Record set:
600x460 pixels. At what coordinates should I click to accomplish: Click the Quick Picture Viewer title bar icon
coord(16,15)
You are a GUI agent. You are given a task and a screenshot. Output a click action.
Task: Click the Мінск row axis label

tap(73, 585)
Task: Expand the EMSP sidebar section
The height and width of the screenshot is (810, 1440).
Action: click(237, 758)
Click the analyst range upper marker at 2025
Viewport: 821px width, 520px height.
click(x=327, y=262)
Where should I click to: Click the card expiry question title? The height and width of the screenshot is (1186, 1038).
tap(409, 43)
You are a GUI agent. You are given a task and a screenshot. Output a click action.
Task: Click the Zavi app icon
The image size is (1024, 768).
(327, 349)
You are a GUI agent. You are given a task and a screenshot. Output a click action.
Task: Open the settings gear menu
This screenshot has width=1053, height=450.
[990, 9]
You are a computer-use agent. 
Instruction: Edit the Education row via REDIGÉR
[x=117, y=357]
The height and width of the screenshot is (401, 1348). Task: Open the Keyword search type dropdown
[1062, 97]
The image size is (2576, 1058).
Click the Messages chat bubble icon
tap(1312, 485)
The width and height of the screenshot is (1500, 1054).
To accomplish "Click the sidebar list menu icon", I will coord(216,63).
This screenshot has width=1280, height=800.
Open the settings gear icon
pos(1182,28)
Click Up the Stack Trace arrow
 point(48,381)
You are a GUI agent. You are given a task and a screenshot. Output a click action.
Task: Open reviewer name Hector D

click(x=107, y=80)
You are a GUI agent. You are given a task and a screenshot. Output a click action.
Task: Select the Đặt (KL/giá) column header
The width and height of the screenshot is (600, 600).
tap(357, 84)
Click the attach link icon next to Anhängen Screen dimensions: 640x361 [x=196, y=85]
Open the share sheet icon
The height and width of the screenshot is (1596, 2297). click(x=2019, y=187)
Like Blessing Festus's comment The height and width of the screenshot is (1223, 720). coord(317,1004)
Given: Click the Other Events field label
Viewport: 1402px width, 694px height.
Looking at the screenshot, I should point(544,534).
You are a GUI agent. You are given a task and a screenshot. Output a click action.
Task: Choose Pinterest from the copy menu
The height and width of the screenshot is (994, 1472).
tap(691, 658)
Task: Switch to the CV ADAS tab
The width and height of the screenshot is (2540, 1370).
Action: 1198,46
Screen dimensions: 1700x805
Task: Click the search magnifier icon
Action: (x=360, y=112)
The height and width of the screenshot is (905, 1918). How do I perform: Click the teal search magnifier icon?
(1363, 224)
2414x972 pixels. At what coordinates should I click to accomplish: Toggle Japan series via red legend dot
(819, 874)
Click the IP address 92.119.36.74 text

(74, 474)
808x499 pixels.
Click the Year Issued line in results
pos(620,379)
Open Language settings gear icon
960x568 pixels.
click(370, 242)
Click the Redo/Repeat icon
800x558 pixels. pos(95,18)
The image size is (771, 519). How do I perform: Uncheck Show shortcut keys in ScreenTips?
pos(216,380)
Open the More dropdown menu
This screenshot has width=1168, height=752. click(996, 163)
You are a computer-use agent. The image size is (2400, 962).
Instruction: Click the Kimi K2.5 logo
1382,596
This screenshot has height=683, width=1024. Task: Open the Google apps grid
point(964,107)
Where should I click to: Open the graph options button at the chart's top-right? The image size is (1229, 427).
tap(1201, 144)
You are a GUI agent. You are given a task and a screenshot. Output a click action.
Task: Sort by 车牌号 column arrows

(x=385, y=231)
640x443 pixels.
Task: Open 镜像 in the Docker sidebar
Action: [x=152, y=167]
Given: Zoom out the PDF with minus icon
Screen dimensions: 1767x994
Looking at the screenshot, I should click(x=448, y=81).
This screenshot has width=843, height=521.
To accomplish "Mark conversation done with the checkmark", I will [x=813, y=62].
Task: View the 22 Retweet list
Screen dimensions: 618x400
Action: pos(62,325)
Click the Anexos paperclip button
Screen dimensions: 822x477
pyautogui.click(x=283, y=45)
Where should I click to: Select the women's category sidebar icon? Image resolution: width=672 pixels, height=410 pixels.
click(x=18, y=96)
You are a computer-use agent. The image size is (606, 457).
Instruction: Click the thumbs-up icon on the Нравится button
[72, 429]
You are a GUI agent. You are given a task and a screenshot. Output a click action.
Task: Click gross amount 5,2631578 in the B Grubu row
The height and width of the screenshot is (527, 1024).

What you should do: Set down the data above once more so that nothing differs from the original.

Solution to the problem:
600x460 pixels. At what coordinates should I click to accomplish: Click the Quick Picture Viewer title bar icon
coord(16,15)
You are a GUI agent. You are given a task and a screenshot. Output a click action.
Task: Click the Мінск row axis label

tap(73, 585)
Task: Expand the EMSP sidebar section
The height and width of the screenshot is (810, 1440).
Action: click(237, 758)
Click the analyst range upper marker at 2025
Viewport: 821px width, 520px height.
click(x=327, y=262)
Where should I click to: Click the card expiry question title? The height and width of the screenshot is (1186, 1038).
tap(409, 43)
You are a GUI agent. You are given a task and a screenshot. Output a click action.
Task: Click the Zavi app icon
The image size is (1024, 768).
(327, 349)
You are a GUI agent. You are given a task and a screenshot. Output a click action.
Task: Open the settings gear menu
This screenshot has width=1053, height=450.
[990, 9]
You are a computer-use agent. 
Instruction: Edit the Education row via REDIGÉR
[x=117, y=357]
The height and width of the screenshot is (401, 1348). Task: Open the Keyword search type dropdown
[1062, 97]
The image size is (2576, 1058).
Click the Messages chat bubble icon
tap(1312, 485)
The width and height of the screenshot is (1500, 1054).
To accomplish "Click the sidebar list menu icon", I will coord(216,63).
This screenshot has width=1280, height=800.
Open the settings gear icon
pos(1182,28)
Click Up the Stack Trace arrow
 point(48,381)
You are a GUI agent. You are given a task and a screenshot. Output a click action.
Task: Open reviewer name Hector D

click(x=107, y=80)
You are a GUI agent. You are given a task and a screenshot. Output a click action.
Task: Select the Đặt (KL/giá) column header
The width and height of the screenshot is (600, 600).
tap(357, 84)
Click the attach link icon next to Anhängen Screen dimensions: 640x361 [x=196, y=85]
Open the share sheet icon
The height and width of the screenshot is (1596, 2297). click(x=2019, y=187)
Like Blessing Festus's comment The height and width of the screenshot is (1223, 720). coord(317,1004)
Given: Click the Other Events field label
Viewport: 1402px width, 694px height.
Looking at the screenshot, I should point(544,534).
You are a GUI agent. You are given a task and a screenshot. Output a click action.
Task: Choose Pinterest from the copy menu
The height and width of the screenshot is (994, 1472).
tap(691, 658)
Task: Switch to the CV ADAS tab
The width and height of the screenshot is (2540, 1370).
Action: 1198,46
Screen dimensions: 1700x805
Task: Click the search magnifier icon
Action: (x=360, y=112)
The height and width of the screenshot is (905, 1918). How do I perform: Click the teal search magnifier icon?
(1363, 224)
2414x972 pixels. At what coordinates should I click to accomplish: Toggle Japan series via red legend dot
(819, 874)
Click the IP address 92.119.36.74 text

(74, 474)
808x499 pixels.
Click the Year Issued line in results
pos(620,379)
Open Language settings gear icon
960x568 pixels.
click(370, 242)
Click the Redo/Repeat icon
800x558 pixels. pos(95,18)
The image size is (771, 519). How do I perform: Uncheck Show shortcut keys in ScreenTips?
pos(216,380)
Open the More dropdown menu
This screenshot has width=1168, height=752. click(996, 163)
You are a computer-use agent. The image size is (2400, 962).
Instruction: Click the Kimi K2.5 logo
1382,596
This screenshot has height=683, width=1024. Task: Open the Google apps grid
point(964,107)
Where should I click to: Open the graph options button at the chart's top-right? The image size is (1229, 427).
tap(1201, 144)
You are a GUI agent. You are given a task and a screenshot. Output a click action.
Task: Sort by 车牌号 column arrows

(x=385, y=231)
640x443 pixels.
Task: Open 镜像 in the Docker sidebar
Action: [x=152, y=167]
Given: Zoom out the PDF with minus icon
Screen dimensions: 1767x994
Looking at the screenshot, I should click(x=448, y=81).
This screenshot has width=843, height=521.
To accomplish "Mark conversation done with the checkmark", I will [x=813, y=62].
Task: View the 22 Retweet list
Screen dimensions: 618x400
Action: pos(62,325)
Click the Anexos paperclip button
Screen dimensions: 822x477
pyautogui.click(x=283, y=45)
Where should I click to: Select the women's category sidebar icon? Image resolution: width=672 pixels, height=410 pixels.
click(x=18, y=96)
You are a computer-use agent. The image size is (606, 457).
Instruction: Click the thumbs-up icon on the Нравится button
[72, 429]
You are a GUI agent. You are given a task and a screenshot. Output a click action.
Task: Click gross amount 5,2631578 in the B Grubu row
The height and width of the screenshot is (527, 1024).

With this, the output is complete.